▸ Task details
Return the lines of the material below word for word, from its first line through the line containing "click(x=119, y=294)".

(Raw records)
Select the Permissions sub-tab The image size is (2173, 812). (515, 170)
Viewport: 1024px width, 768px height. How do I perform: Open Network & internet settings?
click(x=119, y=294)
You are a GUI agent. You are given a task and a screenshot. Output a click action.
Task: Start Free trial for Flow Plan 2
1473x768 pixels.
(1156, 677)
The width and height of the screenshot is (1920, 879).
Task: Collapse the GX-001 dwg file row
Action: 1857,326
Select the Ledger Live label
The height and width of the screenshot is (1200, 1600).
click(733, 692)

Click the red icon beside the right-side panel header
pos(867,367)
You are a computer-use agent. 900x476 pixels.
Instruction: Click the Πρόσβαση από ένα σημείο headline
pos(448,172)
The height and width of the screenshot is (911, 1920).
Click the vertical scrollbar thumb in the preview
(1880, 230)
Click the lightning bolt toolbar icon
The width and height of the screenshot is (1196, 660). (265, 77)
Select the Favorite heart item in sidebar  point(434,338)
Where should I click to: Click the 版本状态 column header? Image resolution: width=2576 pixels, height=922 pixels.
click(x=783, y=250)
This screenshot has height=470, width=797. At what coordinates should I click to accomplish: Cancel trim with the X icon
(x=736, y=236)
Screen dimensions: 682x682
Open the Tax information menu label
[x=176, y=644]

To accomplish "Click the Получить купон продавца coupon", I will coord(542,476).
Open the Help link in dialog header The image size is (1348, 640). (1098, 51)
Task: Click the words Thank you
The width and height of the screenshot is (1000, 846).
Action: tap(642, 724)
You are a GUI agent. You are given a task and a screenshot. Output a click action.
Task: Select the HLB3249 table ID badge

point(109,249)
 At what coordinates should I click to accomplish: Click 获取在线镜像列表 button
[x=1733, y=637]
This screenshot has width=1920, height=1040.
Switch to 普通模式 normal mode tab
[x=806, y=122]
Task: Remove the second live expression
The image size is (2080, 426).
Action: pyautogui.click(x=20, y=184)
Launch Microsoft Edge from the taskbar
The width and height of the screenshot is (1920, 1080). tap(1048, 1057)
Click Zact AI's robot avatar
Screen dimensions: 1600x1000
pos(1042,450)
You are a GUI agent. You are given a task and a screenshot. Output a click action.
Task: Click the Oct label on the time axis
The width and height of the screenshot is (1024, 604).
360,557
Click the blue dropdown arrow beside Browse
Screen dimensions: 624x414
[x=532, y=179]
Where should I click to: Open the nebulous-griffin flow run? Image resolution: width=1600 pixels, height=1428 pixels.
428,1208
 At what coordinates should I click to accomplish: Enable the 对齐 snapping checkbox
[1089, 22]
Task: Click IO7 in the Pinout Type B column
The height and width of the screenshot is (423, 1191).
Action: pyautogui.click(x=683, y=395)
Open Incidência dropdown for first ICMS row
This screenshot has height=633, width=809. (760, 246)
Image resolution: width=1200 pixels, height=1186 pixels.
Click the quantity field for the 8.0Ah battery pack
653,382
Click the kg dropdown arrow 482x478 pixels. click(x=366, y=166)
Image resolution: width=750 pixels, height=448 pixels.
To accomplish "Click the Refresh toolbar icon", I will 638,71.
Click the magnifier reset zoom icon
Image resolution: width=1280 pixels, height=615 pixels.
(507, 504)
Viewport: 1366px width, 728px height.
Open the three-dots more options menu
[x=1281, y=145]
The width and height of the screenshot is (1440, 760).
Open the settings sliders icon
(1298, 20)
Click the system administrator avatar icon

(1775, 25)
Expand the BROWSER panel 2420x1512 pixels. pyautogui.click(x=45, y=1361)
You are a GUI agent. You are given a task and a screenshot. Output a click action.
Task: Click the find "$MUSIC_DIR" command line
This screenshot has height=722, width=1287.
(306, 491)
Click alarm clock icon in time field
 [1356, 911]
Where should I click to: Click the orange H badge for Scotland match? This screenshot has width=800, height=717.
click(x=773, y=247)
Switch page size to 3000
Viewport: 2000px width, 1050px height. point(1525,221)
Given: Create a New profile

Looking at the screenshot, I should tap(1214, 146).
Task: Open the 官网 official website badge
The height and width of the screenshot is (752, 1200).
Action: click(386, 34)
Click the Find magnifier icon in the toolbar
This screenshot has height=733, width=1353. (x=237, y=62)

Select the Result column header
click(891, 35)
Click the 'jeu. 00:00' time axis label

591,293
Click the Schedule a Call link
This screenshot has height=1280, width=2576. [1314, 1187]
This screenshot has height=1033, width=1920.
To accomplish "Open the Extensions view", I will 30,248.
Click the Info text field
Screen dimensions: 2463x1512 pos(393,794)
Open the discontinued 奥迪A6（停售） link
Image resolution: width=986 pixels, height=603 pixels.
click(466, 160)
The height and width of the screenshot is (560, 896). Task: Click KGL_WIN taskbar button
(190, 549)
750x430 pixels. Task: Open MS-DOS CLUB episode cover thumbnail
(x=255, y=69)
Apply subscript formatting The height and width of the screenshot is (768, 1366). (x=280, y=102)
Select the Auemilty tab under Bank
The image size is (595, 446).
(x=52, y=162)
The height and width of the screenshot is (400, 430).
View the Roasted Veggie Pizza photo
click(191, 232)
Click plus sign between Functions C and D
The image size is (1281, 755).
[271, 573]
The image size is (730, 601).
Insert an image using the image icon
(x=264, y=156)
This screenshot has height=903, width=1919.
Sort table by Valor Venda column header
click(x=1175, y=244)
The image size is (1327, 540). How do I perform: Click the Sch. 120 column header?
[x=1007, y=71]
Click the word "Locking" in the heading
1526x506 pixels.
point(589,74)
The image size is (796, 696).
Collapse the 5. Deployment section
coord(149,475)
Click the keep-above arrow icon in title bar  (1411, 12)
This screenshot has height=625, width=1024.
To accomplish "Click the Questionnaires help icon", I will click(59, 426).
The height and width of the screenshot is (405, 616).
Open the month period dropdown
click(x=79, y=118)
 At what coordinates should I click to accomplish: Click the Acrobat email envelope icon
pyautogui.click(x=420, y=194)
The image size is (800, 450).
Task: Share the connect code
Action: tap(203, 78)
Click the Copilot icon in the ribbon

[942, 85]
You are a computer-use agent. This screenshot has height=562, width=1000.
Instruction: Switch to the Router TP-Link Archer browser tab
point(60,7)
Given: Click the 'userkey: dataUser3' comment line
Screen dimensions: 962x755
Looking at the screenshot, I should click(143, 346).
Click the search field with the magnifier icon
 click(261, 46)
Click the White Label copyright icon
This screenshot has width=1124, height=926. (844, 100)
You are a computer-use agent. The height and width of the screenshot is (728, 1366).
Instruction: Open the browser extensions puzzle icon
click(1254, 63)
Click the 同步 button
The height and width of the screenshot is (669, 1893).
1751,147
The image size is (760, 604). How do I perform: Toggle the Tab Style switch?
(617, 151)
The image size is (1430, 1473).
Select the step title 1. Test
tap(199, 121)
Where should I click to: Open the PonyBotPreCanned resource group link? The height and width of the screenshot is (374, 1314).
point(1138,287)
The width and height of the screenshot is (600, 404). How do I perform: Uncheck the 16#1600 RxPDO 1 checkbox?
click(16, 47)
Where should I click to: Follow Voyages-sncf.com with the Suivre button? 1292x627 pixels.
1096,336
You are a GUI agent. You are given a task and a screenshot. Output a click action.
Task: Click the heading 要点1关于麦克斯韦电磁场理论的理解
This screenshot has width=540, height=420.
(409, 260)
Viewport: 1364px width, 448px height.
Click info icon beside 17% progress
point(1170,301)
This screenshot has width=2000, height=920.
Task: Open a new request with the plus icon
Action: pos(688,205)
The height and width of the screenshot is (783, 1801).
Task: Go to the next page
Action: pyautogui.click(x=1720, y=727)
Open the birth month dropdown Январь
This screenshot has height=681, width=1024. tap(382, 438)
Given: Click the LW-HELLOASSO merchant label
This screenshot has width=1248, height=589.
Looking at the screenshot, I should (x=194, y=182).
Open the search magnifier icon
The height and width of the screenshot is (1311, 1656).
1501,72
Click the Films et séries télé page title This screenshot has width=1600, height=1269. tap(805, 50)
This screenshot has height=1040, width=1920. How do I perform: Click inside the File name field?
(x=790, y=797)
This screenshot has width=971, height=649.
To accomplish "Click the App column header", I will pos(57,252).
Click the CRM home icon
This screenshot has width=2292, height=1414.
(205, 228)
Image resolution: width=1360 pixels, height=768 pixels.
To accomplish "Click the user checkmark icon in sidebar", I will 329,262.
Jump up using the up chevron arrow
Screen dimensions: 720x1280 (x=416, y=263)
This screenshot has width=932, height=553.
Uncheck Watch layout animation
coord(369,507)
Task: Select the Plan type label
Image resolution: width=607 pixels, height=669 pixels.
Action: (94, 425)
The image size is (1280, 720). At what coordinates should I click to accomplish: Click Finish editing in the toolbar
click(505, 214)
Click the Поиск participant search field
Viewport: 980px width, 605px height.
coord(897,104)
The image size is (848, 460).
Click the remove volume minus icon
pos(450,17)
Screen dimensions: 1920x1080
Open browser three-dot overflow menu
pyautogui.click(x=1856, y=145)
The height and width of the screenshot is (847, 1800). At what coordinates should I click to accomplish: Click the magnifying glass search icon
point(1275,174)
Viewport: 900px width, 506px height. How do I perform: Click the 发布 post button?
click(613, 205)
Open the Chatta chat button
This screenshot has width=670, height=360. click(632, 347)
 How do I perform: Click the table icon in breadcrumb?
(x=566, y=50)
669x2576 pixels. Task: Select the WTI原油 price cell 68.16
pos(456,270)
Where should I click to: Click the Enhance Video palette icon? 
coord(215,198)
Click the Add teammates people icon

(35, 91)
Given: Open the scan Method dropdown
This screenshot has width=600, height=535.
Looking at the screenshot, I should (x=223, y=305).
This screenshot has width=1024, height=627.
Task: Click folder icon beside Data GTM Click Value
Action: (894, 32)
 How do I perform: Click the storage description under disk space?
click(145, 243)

▸ Result of this task
Select the Permissions sub-tab The image size is (2173, 812). (515, 170)
Viewport: 1024px width, 768px height. How do I perform: Open Network & internet settings?
click(x=119, y=294)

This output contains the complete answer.